> [EXERCISE]: Convert the entries between the lines holding "Click the 挂牌截止时间 value 2021年03月25日 10时00分" and "Action: [92, 802]", inclusive, into a numbered list, omitting blank lines.

> [DATA]:
------------------------
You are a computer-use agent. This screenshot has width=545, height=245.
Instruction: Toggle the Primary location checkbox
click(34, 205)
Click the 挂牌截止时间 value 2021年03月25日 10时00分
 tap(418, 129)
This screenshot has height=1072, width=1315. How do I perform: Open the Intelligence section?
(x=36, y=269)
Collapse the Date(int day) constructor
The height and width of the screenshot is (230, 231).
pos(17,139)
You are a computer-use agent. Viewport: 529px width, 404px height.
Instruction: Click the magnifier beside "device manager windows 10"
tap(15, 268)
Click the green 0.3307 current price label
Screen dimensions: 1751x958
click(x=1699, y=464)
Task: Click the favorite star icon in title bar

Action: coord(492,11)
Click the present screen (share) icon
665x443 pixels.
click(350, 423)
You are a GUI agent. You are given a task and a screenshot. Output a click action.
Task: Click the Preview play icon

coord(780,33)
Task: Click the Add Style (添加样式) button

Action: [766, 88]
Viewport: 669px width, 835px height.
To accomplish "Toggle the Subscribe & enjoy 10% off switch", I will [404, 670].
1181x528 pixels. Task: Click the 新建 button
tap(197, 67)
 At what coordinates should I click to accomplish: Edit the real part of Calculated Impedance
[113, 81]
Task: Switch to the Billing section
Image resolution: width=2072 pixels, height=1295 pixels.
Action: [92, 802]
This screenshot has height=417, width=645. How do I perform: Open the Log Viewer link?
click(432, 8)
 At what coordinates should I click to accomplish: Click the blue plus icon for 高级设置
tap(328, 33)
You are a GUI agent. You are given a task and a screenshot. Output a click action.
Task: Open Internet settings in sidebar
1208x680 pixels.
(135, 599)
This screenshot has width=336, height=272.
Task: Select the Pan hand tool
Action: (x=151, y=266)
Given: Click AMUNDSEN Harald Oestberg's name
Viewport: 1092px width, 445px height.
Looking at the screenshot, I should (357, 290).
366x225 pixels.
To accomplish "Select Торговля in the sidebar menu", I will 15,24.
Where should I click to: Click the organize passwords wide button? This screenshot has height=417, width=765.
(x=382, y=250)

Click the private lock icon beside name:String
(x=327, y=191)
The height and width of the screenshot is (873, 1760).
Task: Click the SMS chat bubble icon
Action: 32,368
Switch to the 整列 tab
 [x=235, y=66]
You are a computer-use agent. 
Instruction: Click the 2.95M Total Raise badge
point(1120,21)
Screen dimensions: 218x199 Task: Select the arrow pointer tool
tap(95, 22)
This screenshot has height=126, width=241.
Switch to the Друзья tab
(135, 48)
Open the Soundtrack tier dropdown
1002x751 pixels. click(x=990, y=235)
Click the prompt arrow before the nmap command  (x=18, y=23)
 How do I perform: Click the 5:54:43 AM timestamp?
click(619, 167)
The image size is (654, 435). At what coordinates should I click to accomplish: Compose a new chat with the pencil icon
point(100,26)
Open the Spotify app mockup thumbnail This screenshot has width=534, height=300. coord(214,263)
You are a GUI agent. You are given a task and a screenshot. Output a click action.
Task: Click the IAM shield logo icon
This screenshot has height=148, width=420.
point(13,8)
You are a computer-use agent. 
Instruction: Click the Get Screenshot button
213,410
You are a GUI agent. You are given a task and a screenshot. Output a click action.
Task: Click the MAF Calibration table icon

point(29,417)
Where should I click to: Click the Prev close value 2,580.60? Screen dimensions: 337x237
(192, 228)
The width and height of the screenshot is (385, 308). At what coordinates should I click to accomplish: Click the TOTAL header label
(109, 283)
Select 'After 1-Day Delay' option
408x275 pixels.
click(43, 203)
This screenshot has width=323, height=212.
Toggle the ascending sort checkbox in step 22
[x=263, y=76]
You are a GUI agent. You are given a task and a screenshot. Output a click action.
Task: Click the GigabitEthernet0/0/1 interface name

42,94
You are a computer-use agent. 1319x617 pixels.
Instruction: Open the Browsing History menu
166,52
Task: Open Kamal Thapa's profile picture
------------------------
> [THE ANSWER]:
1. Click the 挂牌截止时间 value 2021年03月25日 10时00分
2.  tap(418, 129)
3. This screenshot has height=1072, width=1315. How do I perform: Open the Intelligence section?
4. (x=36, y=269)
5. Collapse the Date(int day) constructor
6. The height and width of the screenshot is (230, 231).
7. pos(17,139)
8. You are a computer-use agent. Viewport: 529px width, 404px height.
9. Instruction: Click the magnifier beside "device manager windows 10"
10. tap(15, 268)
11. Click the green 0.3307 current price label
12. Screen dimensions: 1751x958
13. click(x=1699, y=464)
14. Task: Click the favorite star icon in title bar
15. Action: coord(492,11)
16. Click the present screen (share) icon
17. 665x443 pixels.
18. click(350, 423)
19. You are a GUI agent. You are given a task and a screenshot. Output a click action.
20. Task: Click the Preview play icon
21. coord(780,33)
22. Task: Click the Add Style (添加样式) button
23. Action: [766, 88]
24. Viewport: 669px width, 835px height.
25. To accomplish "Toggle the Subscribe & enjoy 10% off switch", I will [404, 670].
26. 1181x528 pixels. Task: Click the 新建 button
27. tap(197, 67)
28.  At what coordinates should I click to accomplish: Edit the real part of Calculated Impedance
29. [113, 81]
30. Task: Switch to the Billing section
31. Image resolution: width=2072 pixels, height=1295 pixels.
32. Action: [92, 802]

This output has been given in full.